- **WHAT IS BEING ASKED**
When you reach the line containing "Click AppData in the breadcrumb path" in the records below, start copying exactly, and stop once you have copied the line containing "Task: Select step".

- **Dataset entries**
.....

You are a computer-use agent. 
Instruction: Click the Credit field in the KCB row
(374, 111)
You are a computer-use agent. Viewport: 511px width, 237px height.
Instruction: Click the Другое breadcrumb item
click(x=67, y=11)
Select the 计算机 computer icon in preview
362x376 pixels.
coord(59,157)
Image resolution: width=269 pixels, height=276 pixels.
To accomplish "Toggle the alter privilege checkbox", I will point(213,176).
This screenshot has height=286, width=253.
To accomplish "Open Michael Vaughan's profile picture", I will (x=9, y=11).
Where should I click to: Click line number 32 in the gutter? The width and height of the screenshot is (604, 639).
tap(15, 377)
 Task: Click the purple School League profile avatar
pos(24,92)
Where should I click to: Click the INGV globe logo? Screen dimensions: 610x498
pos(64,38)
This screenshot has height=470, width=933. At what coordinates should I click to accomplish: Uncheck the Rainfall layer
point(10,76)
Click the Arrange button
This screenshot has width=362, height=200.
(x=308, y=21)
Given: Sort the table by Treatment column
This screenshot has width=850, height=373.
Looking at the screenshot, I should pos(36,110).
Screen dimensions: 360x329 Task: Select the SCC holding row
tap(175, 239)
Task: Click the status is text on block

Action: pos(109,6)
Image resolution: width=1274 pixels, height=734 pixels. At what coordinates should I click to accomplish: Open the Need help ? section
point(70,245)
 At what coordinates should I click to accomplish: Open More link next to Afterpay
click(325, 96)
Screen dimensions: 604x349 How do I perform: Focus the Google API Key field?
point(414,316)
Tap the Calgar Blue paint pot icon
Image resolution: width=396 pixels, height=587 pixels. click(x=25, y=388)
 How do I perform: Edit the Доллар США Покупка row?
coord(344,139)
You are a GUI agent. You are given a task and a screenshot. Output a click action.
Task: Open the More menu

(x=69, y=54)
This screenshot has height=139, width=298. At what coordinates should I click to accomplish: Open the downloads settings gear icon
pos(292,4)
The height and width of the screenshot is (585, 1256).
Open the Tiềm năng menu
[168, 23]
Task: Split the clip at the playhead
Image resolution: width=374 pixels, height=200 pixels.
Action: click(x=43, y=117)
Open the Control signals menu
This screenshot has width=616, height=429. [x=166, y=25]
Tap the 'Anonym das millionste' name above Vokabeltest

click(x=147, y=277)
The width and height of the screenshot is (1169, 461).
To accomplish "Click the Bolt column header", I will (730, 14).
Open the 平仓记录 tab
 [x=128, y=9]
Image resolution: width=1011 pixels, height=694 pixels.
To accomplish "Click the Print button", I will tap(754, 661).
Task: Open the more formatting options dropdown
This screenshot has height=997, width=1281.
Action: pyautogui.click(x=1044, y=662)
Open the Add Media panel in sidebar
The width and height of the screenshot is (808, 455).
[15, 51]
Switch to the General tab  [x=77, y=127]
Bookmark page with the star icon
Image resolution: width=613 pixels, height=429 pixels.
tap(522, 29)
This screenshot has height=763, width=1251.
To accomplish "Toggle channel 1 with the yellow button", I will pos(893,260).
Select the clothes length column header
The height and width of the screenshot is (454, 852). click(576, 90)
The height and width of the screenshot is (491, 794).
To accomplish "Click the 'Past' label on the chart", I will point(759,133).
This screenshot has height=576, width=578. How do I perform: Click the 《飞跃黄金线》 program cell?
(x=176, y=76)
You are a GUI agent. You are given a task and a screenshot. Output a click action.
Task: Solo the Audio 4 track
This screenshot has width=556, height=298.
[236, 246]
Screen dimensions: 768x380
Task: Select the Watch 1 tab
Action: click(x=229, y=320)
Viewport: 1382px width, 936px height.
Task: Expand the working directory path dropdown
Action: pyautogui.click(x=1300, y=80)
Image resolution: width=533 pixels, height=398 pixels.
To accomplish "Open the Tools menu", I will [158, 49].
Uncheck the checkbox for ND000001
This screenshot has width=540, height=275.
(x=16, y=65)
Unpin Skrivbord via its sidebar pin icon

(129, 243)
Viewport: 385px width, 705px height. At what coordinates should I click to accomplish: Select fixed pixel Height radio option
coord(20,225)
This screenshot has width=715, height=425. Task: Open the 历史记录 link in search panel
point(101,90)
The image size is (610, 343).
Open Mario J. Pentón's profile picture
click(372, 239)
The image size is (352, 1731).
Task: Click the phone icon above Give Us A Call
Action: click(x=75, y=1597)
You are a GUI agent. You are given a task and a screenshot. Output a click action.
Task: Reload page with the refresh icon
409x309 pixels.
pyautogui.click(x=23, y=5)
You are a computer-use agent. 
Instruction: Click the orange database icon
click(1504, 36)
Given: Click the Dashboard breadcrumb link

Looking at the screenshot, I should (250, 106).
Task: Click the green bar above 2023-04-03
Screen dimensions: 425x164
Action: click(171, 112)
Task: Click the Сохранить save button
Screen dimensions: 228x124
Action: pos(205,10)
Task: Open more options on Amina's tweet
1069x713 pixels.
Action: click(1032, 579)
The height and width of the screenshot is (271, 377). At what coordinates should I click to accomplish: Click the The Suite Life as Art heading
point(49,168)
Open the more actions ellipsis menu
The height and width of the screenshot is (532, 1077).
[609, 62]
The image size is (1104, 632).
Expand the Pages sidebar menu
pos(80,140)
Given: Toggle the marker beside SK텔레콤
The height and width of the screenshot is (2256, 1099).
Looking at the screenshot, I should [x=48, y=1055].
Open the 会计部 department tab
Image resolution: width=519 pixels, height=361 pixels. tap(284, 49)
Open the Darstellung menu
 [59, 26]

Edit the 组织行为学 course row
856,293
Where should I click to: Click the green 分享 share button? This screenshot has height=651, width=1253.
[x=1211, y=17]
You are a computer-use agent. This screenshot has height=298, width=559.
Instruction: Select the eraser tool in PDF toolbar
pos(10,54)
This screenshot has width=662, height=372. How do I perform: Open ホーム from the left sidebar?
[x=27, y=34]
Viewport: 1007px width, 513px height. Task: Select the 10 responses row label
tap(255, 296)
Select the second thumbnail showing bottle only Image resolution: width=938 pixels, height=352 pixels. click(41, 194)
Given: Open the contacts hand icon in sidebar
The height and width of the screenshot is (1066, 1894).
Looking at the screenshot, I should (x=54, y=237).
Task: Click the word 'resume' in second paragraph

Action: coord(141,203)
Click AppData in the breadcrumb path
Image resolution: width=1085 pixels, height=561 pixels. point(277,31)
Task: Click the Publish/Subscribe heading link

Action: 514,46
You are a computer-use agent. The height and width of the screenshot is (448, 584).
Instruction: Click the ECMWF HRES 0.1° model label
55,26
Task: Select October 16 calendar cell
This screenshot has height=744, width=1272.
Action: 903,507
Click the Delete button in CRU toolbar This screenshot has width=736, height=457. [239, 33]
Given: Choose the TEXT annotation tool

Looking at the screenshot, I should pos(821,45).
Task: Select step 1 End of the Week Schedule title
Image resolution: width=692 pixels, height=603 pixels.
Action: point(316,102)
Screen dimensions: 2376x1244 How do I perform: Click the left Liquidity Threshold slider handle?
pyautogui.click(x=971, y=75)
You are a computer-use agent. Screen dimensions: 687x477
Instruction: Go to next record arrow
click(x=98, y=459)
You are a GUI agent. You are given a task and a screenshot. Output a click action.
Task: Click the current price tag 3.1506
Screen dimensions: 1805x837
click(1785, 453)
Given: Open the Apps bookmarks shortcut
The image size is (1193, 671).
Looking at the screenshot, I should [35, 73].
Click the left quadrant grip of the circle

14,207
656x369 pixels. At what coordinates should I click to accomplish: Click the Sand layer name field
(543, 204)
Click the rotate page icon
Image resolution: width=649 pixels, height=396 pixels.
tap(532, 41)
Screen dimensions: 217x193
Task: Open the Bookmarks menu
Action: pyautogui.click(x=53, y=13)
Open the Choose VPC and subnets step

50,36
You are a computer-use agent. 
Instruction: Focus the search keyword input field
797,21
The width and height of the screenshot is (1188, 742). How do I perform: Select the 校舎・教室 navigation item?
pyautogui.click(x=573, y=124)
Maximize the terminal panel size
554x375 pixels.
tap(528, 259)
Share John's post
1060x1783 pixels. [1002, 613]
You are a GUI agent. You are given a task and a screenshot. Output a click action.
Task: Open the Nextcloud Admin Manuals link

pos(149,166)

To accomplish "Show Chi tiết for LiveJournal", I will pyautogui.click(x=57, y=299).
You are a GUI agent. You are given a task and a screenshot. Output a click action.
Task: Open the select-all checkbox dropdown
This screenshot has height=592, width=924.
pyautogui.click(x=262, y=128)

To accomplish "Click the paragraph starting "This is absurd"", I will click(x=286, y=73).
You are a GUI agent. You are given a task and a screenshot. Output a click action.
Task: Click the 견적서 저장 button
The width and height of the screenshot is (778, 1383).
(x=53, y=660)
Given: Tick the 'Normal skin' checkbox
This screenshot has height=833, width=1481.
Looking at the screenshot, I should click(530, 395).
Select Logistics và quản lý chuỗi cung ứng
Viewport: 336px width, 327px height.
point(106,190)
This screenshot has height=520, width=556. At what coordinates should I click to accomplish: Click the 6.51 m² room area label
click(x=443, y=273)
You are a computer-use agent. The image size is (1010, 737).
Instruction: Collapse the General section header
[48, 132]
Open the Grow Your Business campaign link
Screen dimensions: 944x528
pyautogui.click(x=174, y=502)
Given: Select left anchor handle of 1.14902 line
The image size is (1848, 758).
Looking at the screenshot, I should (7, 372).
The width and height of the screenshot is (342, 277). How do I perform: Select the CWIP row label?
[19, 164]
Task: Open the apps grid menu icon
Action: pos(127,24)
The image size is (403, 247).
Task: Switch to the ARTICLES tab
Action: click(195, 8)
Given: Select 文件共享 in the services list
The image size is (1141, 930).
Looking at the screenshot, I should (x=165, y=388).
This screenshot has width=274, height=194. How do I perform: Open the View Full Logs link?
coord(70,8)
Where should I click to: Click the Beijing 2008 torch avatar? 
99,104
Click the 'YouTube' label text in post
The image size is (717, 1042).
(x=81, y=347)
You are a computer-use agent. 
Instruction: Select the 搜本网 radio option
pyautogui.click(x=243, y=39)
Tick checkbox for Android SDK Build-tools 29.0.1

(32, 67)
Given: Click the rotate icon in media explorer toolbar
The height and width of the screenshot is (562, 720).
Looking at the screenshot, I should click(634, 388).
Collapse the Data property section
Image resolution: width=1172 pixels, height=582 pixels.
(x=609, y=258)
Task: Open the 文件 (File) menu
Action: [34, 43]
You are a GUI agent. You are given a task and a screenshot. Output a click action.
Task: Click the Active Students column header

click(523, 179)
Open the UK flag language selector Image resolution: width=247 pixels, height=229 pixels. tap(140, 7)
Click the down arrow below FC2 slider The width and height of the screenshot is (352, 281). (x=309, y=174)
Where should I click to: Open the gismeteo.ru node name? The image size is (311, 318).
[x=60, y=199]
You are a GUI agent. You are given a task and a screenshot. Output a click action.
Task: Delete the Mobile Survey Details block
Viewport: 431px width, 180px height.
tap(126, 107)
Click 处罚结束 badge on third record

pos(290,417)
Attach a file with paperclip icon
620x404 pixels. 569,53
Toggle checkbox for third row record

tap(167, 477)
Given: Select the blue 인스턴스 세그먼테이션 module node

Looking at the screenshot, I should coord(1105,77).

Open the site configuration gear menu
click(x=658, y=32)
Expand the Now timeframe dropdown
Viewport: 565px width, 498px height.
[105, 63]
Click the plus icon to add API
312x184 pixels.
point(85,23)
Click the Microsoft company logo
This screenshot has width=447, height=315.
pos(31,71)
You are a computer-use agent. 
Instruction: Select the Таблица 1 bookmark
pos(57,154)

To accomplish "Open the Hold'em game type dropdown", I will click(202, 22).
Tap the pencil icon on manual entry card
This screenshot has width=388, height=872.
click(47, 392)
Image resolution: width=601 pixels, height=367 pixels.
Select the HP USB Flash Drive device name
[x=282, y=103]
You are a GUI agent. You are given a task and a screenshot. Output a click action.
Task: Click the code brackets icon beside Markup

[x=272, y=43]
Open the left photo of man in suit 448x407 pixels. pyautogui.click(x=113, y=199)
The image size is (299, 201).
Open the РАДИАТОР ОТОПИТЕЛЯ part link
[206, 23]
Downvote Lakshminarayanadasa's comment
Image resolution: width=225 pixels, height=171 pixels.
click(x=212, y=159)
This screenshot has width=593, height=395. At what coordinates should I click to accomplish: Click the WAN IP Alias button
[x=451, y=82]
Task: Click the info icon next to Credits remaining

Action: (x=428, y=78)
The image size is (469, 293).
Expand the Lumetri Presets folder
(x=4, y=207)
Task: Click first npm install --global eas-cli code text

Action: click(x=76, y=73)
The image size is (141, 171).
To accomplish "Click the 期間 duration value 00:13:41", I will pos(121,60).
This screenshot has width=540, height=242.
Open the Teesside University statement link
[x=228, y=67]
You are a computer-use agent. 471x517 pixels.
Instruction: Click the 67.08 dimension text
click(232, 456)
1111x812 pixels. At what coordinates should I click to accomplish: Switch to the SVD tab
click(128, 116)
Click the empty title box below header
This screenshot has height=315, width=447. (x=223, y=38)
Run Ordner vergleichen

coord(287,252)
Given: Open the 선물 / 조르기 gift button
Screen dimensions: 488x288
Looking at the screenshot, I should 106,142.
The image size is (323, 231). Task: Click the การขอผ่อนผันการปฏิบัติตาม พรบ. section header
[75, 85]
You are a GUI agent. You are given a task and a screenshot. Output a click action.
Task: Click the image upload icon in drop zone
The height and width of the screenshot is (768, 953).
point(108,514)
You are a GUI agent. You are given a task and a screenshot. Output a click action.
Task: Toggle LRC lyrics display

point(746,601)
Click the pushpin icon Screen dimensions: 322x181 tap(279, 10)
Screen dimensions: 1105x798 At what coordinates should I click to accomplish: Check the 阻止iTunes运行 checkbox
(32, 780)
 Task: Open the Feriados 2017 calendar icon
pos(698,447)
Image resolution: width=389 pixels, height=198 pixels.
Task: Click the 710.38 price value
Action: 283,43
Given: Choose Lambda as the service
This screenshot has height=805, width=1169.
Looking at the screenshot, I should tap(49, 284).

.....

- **EXPECTED ANSWER**
Click AppData in the breadcrumb path
Image resolution: width=1085 pixels, height=561 pixels. point(277,31)
Task: Click the Publish/Subscribe heading link

Action: 514,46
You are a computer-use agent. The height and width of the screenshot is (448, 584).
Instruction: Click the ECMWF HRES 0.1° model label
55,26
Task: Select October 16 calendar cell
This screenshot has height=744, width=1272.
Action: 903,507
Click the Delete button in CRU toolbar This screenshot has width=736, height=457. [239, 33]
Given: Choose the TEXT annotation tool

Looking at the screenshot, I should pos(821,45).
Task: Select step 1 End of the Week Schedule title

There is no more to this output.